A church for Spanish speakers in the Midwest maintains its roots and reaches out to the Spanish- and English-speaking community.

Many drivers on U.S. Highway 65 in Springfield, Missouri, are surprised to see a small lighthouse. Although there is no large body of water nearby, this lighthouse sits on the property of El Faro Assembly of God. Just as the light of lighthouses brings ships safely into port and indicates the direction they should follow, El Faro AG [El Faro means “The Lighthouse” in Spanish], which recently celebrated its 34th anniversary, indicates the path to salvation.

Daniel Feliciano and his wife, Gloria, started El Faro to reach Hispanic families in Springfield. The church began meeting in the home of Ramón and Delia Claudio in 1989. At the time, there were only a few scattered Hispanic families in the area, so they could not imagine how many lives their choice would one day impact.

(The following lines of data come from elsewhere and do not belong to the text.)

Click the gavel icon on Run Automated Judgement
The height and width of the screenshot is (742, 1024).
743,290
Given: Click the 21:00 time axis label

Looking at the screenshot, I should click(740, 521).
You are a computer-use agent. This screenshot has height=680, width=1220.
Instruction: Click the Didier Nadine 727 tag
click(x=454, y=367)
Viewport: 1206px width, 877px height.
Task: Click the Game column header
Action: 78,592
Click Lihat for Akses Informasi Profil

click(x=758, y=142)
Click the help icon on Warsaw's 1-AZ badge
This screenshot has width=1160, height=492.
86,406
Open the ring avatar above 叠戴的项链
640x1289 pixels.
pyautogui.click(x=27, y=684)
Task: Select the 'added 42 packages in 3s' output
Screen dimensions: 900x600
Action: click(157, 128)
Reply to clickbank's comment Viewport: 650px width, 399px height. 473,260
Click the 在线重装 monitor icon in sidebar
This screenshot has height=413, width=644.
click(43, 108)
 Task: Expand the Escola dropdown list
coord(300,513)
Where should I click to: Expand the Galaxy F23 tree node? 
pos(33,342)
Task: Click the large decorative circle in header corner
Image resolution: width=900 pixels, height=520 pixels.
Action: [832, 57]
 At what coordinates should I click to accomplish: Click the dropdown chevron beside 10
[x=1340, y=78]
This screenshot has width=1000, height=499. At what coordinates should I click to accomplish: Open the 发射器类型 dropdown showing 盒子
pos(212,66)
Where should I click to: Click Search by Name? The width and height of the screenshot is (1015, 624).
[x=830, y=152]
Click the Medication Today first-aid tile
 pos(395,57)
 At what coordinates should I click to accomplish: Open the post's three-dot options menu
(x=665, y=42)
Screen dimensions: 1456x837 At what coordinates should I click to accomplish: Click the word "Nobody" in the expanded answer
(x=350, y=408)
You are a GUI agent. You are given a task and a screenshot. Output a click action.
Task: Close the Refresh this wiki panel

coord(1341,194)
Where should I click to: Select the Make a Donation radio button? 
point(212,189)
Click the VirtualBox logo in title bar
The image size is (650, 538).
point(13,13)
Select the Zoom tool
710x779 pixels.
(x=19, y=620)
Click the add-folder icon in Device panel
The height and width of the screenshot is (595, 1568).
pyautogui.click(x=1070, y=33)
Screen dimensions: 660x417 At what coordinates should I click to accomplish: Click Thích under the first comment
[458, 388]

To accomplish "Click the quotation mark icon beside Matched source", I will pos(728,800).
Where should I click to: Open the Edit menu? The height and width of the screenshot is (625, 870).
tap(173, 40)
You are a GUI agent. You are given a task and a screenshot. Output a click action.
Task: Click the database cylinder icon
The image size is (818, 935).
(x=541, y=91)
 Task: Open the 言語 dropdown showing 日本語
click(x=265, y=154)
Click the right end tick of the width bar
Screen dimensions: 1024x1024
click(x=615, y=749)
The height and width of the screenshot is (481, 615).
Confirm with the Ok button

As Springfield’s Hispanic population increased, so did attendance at El Faro. Over the years the congregation moved through various locations until it was able to acquire its own building in east Springfield. Two people crucial to the purchase of the building were Thomas Trask, then-general superintendent of the Assemblies of God, and the congregation's pastor at the time, Efraim Espinoza.

The small congregation focused on reaching out to the community in several ways, including visiting the federal prison located in town. These activities helped train a new generation of leaders, pastors, and missionaries — some of them students from Central Bible College (now part of Evangel University).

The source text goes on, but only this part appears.